Foodpanda's CEO Expects Company To Reach Breakeven In 2023

We Haven’t Hit Breakeven Yet. Pakistan Is Geographically Spread Out. So Expansion Is Not As Cost Effective As It Is In Other Countries

Foodpanda Pakistan CEO Nauman Sikandar Mirza has said he expects the company to reach breakeven in 2023. In a recent interview with Dawn, the CEO of the online food and grocery delivery platform said the company has been growing its top line at an annualised rate of more than 50 per cent for the last three years. “We haven’t hit the breakeven yet. Pakistan is geographically spread out. So the expansion is not as cost effective as it is in other countries,” said Mr Mirza who founded an online food guide by the name of The Food Connection in 2011, which later morphed into EatOye.

Meanwhile, European multinational Delivery Hero launched Foodpanda in Pakistan in 2013, which acquired EatOye in 2015 and has retained Mr Mirza as CEO since then. Assures riders’ experience will be very different with the platform in coming months Mr Mirza refused to reveal important figures like the bottom line or even the number of monthly orders. However, he said the company’s gross merchandise value (GMV) — a widely used ecommerce indicator that measures the value of products processed for sale by an app/website — is roughly Rs40 billion a year. This isn’t the company’s net revenue though as a major chunk of it belongs to the actual sellers of food delivered through the online platform.

Foodpanda has received criticism on social media for charging exorbitantly high commissions to smaller restaurants while keeping its fee on the lower side for more established ones. “This is not true. Our commission rates range from 22-23 per cent to 29-30pc,” he said, adding that the company has a four-tier commission structure. Multinational brands like KFC, Subway and McDonald’s are top-tiered and pay the lowest commission for bringing their own “brand pull”. Second-tier players include major national brands like OPTP and Broadway Pizza. The third tier consists of brands that operate three to four restaurants in a city. The last tier has “singleton units” that are charged the highest commissions. As many as 20,000 restaurants and home chefs in 50 cities deliver their food through Foodpanda’s fleet of 50,000 riders across Pakistan.
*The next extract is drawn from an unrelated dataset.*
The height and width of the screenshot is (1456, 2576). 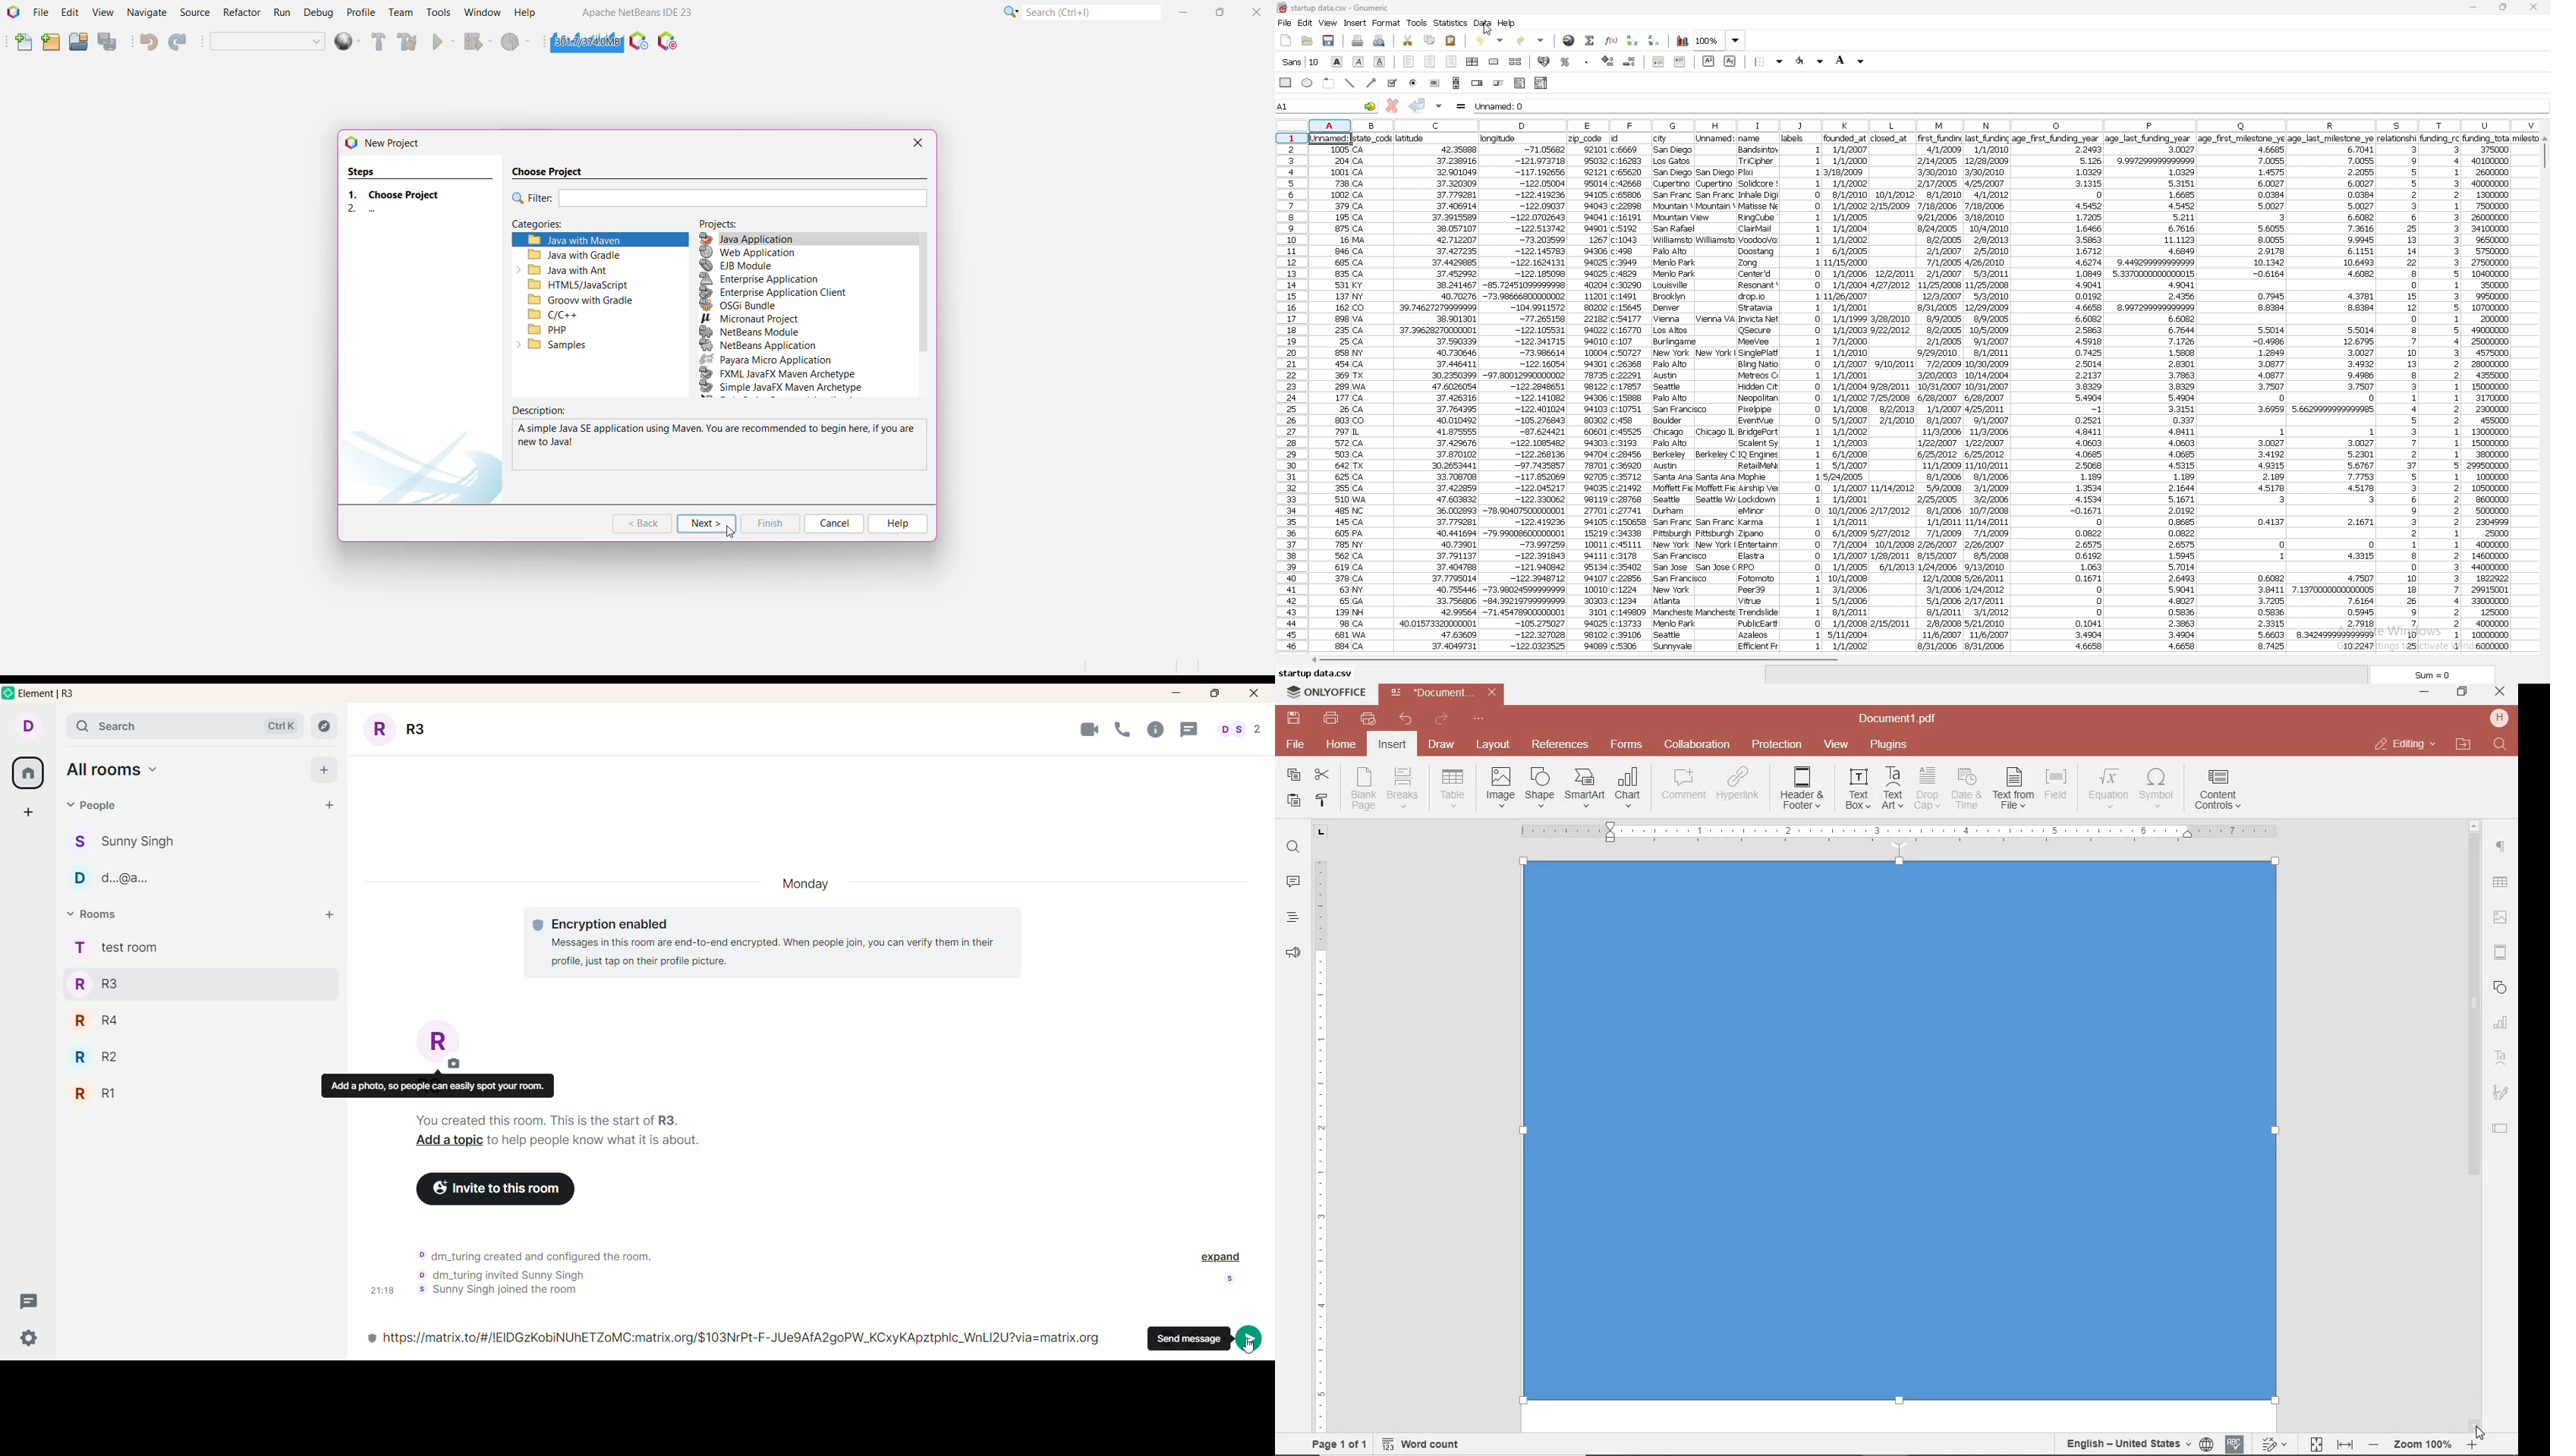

Mr Mirza estimates approximately one-quarter of all restaurants operating in the country have signed up for his online food delivery platform. Main competitors of Foodpanda in the aggregator category include Careem Now, Cheetay and Jovi. He claims the company’s share within the aggregators’ market is between 60pc and 65pc. “In terms of overall food sales, we constitute 2-4pc (including dine-in revenue). Of the food home-delivery pie, we should have a 10-15pc share,” he said. Despite the conspicuous presence of Foodpanda riders on the streets of all major cities, the local operations of the global food delivery platform barely gets a passing reference in the financial accounts of the Berlin-based holding company.

“We’re years behind (the rest of the world) in terms of food ordering. Bangkok’s population is eight million and it has 100,000 restaurants as opposed to a total of up to 90,000 restaurants across Pakistan,” he said. Competitors of Foodpanda approached the Competition Commission of Pakistan (CCP) a few months ago, alleging that it was using its dominant market position to drive out competition. They alleged that its loyalty agreements with restaurants demanding exclusivity were creating a monopoly in the food delivery segment. “We’ve signed loyalty agreements with about 150 of the 20,000 restaurants we work with. We did that after getting formal approval from the CCP,” he said, noting that these restaurants signed up so they could pay 1-1.5 percentage points less than the standard commission rate.

Labour issues

Another allegation that is consistently levelled against the company is that it pays its riders a pittance and treats them poorly when they’re robbed or injured in accidents. “No rider ever says he didn’t get paid,” he said, implying that such complaints come from customers instead. “If you pay people less, they’ll stop working for you altogether. We don’t have that problem. We’re a very fair employer when it comes to paying money,” he said.

A typical rider makes on average Rs30,000 a month if he works eight hours a day for six days a week, according to Mr Mirza. If he’s a “dedicated” rider, he can earn double that amount while working the same number of hours, he added. A rider gets a certain amount on every order regardless of its size. “Since we optimise distances, a rider is able to do two to three orders in an hour. Some of our good riders do up to 30 orders a day,” he said. As for the compensation in the case of snatching or accident, Mr Mirza said the reality is “50:50” because the company “can do much better”. “We’ve worked extensively on this issue for the last two, three months,” he said, noting that the family of a rider now gets Rs500,000 in case of death. “In the next two to three months, you’ll see the riders’ experience will be very different,” he added.